Comments 2:19:15 PM    

What's really valuable about IP, part 2.

In part 1, I offered the opinion that the important part of intellectual property is the order of the 'atoms' - the basic units, be they musical notes or bytes of code.

So how is it that some people come to find the uncommon, and unusually valuable patterns, and many don't? We are all, after all, walking around with the most evolved pattern-recognition system on the planet, and maybe the universe, sitting on our shoulders.

Part of the answer is that the usual noise operates here: some are lucky, some are more gifted, some people discover great things at the wrong time, some discover mediocre things at fortuitous times, some have better marketing etc. etc. So understanding that order is the magic ingredient doesn't just solve the problem of creating value out of thin air, which is the essence of IP.

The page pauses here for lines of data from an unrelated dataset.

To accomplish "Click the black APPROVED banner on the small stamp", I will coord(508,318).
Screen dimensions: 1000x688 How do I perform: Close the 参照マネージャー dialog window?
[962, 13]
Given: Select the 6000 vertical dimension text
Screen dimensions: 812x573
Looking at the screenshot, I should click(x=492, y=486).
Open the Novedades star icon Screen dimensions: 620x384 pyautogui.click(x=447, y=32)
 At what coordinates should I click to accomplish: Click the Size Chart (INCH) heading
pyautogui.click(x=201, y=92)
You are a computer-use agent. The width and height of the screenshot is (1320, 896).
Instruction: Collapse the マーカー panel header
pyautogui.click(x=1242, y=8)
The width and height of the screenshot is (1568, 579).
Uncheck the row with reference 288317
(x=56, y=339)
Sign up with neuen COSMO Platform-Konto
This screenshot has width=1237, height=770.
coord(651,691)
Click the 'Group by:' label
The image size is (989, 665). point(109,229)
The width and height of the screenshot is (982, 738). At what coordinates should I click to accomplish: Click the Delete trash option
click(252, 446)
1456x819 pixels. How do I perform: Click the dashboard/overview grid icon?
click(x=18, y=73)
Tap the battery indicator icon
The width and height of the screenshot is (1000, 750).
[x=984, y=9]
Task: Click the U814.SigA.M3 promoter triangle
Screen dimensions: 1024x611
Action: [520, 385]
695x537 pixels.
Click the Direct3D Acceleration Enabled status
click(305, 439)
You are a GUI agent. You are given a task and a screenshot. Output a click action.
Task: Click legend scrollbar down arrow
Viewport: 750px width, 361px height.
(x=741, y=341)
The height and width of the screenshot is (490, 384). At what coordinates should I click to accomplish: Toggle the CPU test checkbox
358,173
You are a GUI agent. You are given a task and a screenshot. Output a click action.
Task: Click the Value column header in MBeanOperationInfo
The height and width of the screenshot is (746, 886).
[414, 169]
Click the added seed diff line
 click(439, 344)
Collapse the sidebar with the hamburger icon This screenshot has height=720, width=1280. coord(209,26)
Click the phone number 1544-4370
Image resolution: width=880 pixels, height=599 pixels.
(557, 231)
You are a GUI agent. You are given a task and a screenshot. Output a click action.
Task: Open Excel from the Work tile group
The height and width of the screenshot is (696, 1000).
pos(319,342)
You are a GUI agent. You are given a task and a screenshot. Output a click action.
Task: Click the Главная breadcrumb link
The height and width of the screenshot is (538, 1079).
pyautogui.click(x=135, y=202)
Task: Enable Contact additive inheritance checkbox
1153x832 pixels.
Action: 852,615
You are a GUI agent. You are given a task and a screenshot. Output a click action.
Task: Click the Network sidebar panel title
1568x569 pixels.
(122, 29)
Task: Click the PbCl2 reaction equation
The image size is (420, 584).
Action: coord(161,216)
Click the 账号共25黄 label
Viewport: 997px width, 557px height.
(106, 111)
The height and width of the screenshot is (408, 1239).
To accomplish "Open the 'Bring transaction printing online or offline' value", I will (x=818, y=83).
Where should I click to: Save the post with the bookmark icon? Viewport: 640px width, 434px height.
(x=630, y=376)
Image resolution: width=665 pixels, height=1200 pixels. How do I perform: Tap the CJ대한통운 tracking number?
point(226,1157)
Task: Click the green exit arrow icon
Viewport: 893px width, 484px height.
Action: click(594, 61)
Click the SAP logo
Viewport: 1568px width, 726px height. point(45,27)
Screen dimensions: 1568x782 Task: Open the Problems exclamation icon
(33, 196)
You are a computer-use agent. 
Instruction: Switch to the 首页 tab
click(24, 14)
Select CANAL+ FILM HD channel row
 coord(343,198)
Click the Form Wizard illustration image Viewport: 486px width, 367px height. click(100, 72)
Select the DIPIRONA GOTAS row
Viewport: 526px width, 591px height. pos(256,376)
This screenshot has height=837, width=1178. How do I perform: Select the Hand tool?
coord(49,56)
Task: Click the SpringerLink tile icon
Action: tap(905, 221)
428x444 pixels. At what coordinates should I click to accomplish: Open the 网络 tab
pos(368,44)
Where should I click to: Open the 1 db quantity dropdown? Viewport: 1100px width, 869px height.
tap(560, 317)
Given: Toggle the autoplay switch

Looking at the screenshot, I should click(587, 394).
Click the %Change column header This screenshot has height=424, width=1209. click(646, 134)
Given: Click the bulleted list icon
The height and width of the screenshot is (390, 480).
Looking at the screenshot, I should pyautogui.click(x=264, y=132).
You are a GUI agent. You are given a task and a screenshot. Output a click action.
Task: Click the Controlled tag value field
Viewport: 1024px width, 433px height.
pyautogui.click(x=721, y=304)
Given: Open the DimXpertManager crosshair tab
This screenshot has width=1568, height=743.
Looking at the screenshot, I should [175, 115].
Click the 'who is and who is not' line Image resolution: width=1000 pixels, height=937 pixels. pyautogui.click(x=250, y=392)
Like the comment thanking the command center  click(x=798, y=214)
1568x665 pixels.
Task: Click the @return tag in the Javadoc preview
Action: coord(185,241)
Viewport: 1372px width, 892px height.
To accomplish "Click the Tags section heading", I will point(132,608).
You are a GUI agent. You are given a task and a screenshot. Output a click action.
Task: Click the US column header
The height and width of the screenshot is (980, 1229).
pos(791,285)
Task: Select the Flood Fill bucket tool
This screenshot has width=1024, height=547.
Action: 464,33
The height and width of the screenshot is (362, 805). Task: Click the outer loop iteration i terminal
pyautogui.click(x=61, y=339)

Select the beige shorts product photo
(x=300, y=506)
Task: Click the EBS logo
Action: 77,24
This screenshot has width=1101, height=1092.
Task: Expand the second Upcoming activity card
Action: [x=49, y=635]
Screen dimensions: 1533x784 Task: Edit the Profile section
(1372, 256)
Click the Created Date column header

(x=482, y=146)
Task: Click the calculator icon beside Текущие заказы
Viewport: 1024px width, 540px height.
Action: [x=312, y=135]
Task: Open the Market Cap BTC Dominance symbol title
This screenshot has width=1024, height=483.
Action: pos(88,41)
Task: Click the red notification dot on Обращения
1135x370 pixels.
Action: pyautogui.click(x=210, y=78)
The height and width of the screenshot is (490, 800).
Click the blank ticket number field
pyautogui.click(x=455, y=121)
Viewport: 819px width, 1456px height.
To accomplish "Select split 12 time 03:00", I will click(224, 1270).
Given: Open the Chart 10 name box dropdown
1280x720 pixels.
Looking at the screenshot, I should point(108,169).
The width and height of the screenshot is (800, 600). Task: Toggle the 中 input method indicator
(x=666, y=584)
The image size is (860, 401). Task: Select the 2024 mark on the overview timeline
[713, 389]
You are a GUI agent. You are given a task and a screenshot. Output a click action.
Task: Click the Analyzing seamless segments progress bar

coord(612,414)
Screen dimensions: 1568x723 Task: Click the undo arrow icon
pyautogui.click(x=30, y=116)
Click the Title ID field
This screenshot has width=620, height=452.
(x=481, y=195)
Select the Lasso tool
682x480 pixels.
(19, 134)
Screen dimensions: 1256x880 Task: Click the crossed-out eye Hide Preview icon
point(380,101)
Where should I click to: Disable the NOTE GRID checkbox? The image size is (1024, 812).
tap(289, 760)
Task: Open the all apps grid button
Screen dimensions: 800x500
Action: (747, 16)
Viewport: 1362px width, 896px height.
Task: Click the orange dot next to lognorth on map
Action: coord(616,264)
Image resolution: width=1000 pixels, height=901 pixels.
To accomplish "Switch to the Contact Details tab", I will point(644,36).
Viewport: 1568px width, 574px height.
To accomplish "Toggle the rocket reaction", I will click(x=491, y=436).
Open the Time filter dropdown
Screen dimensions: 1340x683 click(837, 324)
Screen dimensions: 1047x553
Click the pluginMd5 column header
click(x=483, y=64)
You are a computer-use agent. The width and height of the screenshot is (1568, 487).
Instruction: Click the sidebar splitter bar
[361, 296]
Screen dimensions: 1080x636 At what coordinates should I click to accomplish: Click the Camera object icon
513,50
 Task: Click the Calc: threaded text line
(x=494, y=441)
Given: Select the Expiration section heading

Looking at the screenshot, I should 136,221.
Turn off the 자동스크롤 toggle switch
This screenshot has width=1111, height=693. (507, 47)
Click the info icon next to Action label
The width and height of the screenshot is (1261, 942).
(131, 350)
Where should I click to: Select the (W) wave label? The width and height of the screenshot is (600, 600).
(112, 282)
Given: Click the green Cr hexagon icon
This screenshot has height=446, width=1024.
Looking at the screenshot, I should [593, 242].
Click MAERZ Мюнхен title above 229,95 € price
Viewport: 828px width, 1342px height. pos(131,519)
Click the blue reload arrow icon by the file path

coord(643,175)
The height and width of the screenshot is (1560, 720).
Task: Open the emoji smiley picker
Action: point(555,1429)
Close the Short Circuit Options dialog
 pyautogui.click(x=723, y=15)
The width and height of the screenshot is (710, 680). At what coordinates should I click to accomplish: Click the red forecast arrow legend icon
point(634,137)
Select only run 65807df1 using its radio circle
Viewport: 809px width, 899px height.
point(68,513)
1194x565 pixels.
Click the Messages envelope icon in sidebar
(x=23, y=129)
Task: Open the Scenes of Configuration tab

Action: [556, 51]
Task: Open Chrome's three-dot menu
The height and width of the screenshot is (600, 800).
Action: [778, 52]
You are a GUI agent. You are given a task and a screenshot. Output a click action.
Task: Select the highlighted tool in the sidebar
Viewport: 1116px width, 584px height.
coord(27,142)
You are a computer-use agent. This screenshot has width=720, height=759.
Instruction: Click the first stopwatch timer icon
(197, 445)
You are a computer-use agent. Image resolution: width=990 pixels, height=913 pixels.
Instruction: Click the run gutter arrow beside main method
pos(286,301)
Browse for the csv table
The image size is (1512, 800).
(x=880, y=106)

What it does suggest is that there may be non-intuitive strategies for uncovering the most useful orders. It might, for example, be informative to try large sets of different orders in a Darwinian competition to see which ones seem to fill the bill best - whether that means 'appealing to teenagers' or 'crunching numbers faster and more accurately'.

Indeed, there is a music service now that compares new songs to a database of hits and tries to divine if the patterns in the new tune are more or less like songs that have been successful before. And it's not likely IMHO that invention will be able to proceed based strictly on automated processes trying large numbers of things.

The state space of almost any field - music, literature, code - is incredibly huge, and not susceptible to a 'brute force attack' in any timeframe that is likely to be useful - like a human lifetime. But it is possible that our superb pattern-recognition machinery could do better with some tools to help cull the field down to a more manageable size. It would be interesting to see what a meta-pattern software tool would look like... one that could compare any construct against any other...is there a common thread between, say Linux and Mozart?